+++ Text excerpt

After placing the order, the business receives it and decides whether to accept or not in the next stage.
This step of the process can also be referred to as sales order authorization. Customer orders are approved by management after reviewing sales prices, stock levels, and terms of the agreement.
Most businesses use software to receive and process orders. This ensures that only authorized staff can accept and decline orders according to approved standards. It also ensures that only the staff with an idea of delivery schedules and stock levels deal with orders to reduce the risk of accepting an order only to cancel it later.
After confirmation of the order, the invoice is accurately calculated and generated using the authorized terms and prices. This invoice is then sent to the customer for payment.
Delivery of Goods
All goods or services that the customer ordered are dispatched for shipping. Only authorized goods are shipped, those that were mentioned in the invoice, and are delivered to the customer.
After getting a confirmation of the shipment of goods, the accounting department works on calculating the accounts receivable.
Calculate Accounts Receivable
Once the goods are delivered, the accounting department invoices all the shipped items, calculates credit notes, and makes adjustments to record accounts receivable per organization guidelines.
After looking at the credit notes and adjustments, all the issues are recorded for the period. These accounts are then properly presented and disclosed according to organization policy and legal requirements in order to comply with professional standards.
To conclude the revenue cycle, payment is received as the final step. Most businesses use a CRM or POS system for automating payment collection. This helps to accurately collect payment on time, reducing the credit period and time spent implementing this last step.
Cash receipts data is collected and processed adjusting for any discounts if applicable. Payment may be automatically deducted from the customer's bank account with the bank ledger being regularly reconciled against the general ledger. Customers would also be mailed their account receivable statement to have record of the transaction.

++++++
+++ Information provided

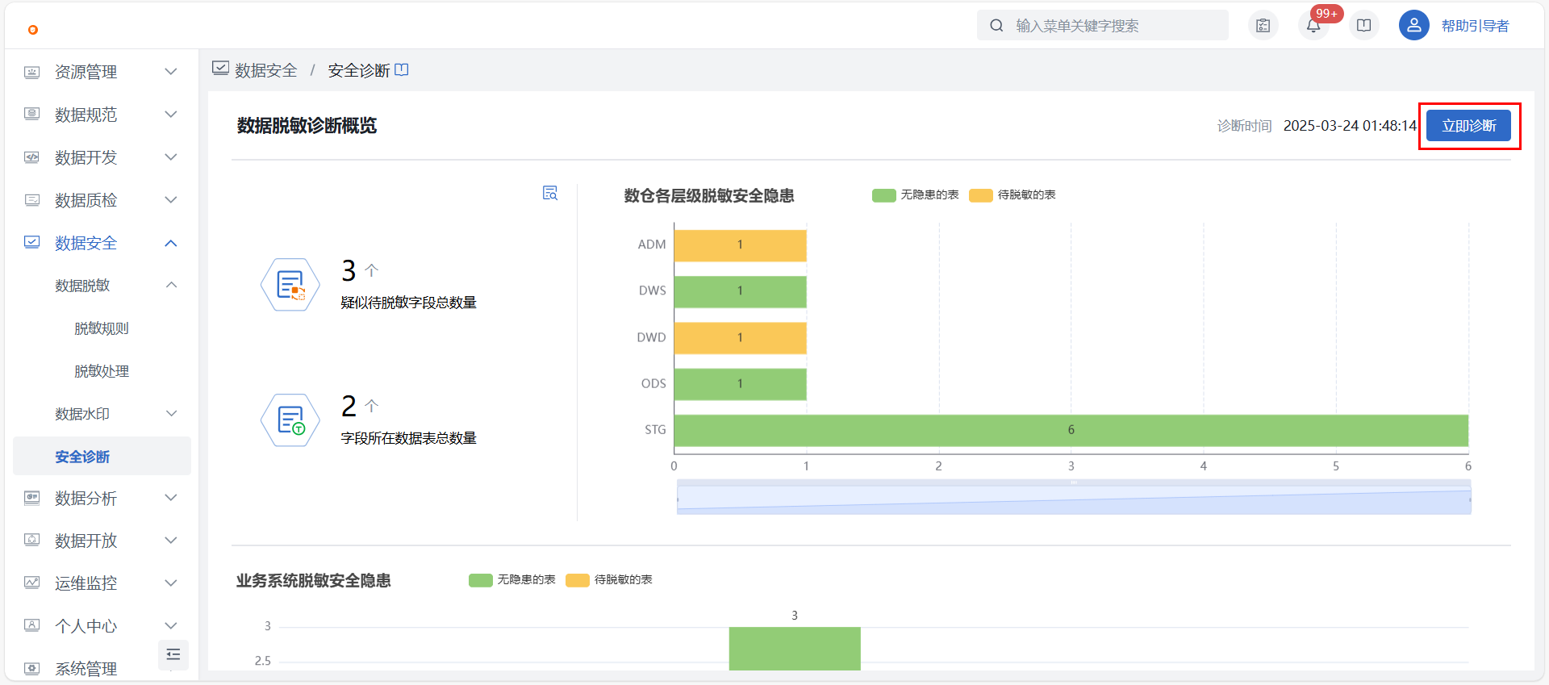Image resolution: width=1549 pixels, height=685 pixels.
Task: Open the 脱敏规则 menu item
Action: click(102, 328)
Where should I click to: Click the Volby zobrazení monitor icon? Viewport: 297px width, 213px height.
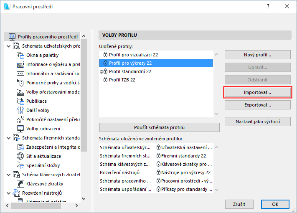click(20, 129)
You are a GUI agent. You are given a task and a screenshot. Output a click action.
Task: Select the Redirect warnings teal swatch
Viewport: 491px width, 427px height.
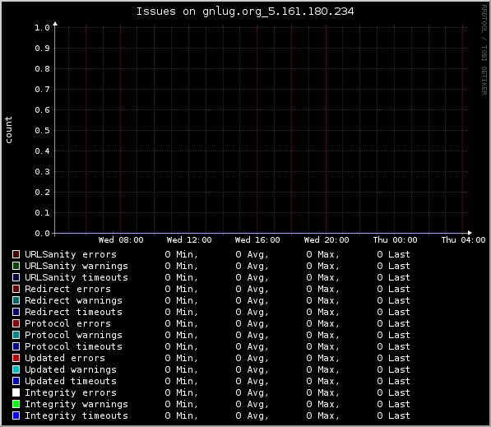(16, 300)
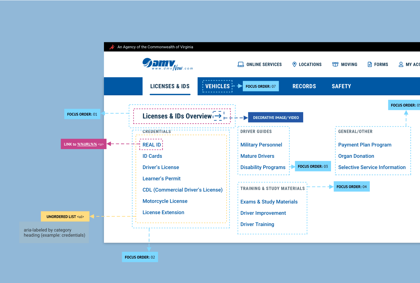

++++++

# Task requirements
Answer these questions using the revenue cycle excerpt:
(a) What other name can the step of accepting or declining an order go by?
(b) What kinds of systems do most businesses use to automate payment collection?
(c) What is the bank ledger regularly reconciled against?
These entries come from a separate source, unrelated to the text.

# Output for this exercise
(a) Sales order authorization
(b) A CRM or POS system
(c) The general ledger